December 25, 2024
DC Circuit Partly Vacates FERC Gas Pipeline Approval
Mountain Valley Pipeline Can Continue Construction While Agency Reviews Decision
Construction of the Mountain Valley Pipeline
Construction of the Mountain Valley Pipeline | Shutterstock
The ruling means FERC has to reconsider its decision not to perform a new environmental assessment of the Mountain Valley Pipeline.

FERC will have to take another look at the politically sensitive Mountain Valley Pipeline after the D.C. Circuit Court of Appeals on Friday remanded the commission’s decision to not perform a new environmental assessment of the project (21-1512).

Led by Equitrans Midstream Partners (NYSE:ETRN), the pipeline project, which has major backers including Sen. Joe Manchin (D-W. Va.), has been opposed by environmentalists and others who argue it is unneeded. Opponents have successfully challenged FERC and other agencies’ approvals for the project.

The pipeline, which Equitrans says is 94% complete, runs 303 miles from northwestern West Virginia to southern Virginia to bring shale gas to customers in the Southeast.

FERC granted a certificate to MVP back in 2017, but the project ran into delays as its permits from the Bureau of Land Management, Forest Service, Army Corps of Engineers, and Fish and Wildlife Service were successfully challenged in the courts. The company asked FERC for two extensions to in-service dates, which the commission granted, but those decisions were appealed by Sierra Club and others.

The pipeline now has until October 2026 to finish construction, and this year it regained two other federal permits from Fish and Wildlife, the Forest Service and the Bureau of Land Management. But this year has also seen additional legal setbacks, as the project’s permit from the West Virginia Department of Environmental Protection was vacated in April, which leaves uncertain whether it will be able to obtain a new permit from the Army Corps of Engineers, the court said.

The D.C. Circuit’s decision does not interfere with the pipeline’s construction, but the judges agreed with the appellants’ argument that FERC had failed to conduct a fresh environmental impact statement (EIS) or adequately explain why one was not needed when it extended MVP’s in-service date.

FERC had to prepare an EIS when it initially approved the project, which involved clearing a 125-foot corridor along its route and then digging or blasting a trench to bury the actual pipeline, the soil from which would dislodge into nearby waterways, increasing sedimentation. FERC found those impacts could be controlled by silt fences and other methods.

Both Virginia and West Virginia have fined Equitrans for failing to prevent increased sedimentation along its route.

In allowing the project to move ahead with construction, after it had sorted most of its other required permits, FERC reasoned that wrapping up the build would eliminate the risk of erosion and sedimentation from construction activities.

While the project’s sedimentation impacts differed from what FERC expected due to unpredictable rainfall, the commission determined the deviations were not enough to warrant a new EIS.

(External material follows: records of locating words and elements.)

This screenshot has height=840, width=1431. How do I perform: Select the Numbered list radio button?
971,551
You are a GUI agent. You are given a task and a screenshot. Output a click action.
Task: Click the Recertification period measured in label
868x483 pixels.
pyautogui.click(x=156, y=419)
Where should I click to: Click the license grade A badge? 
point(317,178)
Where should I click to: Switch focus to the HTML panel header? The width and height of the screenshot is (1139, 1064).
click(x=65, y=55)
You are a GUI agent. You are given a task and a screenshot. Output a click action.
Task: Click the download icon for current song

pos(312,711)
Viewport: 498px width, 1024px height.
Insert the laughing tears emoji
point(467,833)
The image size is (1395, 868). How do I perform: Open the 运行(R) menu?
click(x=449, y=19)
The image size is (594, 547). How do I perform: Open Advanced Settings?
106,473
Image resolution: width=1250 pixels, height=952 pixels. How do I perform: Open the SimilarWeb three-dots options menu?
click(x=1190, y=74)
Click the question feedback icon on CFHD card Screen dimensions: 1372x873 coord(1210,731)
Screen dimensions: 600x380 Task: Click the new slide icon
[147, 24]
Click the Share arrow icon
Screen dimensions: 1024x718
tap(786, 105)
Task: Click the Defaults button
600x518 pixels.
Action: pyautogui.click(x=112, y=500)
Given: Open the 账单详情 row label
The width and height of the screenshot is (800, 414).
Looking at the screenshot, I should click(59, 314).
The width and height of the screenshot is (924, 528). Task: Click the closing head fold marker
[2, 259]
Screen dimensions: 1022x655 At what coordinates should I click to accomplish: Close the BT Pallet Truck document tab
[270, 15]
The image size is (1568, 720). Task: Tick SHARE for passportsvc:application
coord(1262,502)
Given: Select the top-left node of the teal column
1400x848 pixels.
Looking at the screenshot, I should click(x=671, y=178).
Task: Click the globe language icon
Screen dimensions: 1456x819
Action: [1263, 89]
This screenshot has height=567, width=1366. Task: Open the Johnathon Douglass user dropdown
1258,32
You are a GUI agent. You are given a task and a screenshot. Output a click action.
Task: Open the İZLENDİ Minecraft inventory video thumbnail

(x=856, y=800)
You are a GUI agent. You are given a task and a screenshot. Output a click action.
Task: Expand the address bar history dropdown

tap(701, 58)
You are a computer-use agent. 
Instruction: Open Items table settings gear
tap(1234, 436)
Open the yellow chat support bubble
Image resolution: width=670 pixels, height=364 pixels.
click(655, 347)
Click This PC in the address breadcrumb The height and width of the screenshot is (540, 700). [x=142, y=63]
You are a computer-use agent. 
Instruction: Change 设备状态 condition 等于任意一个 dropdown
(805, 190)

Sierra Club and others argued that FERC overestimated MVP’s ability to control erosion and sedimentation, and the court agreed that the regulator failed to explain its rejection of that claim. The violations pursued by the two states show the project’s controls had failures.

FERC failed to explain why the controls would be adequate going forward given the past failures, the court found. It also said the state fines do not excuse FERC from assessing the project’s ongoing environmental impacts.

A consent decree MVP signed, agreed to in a settlement with Virginia, could remediate the issue going forward, but the court said FERC failed to assess that.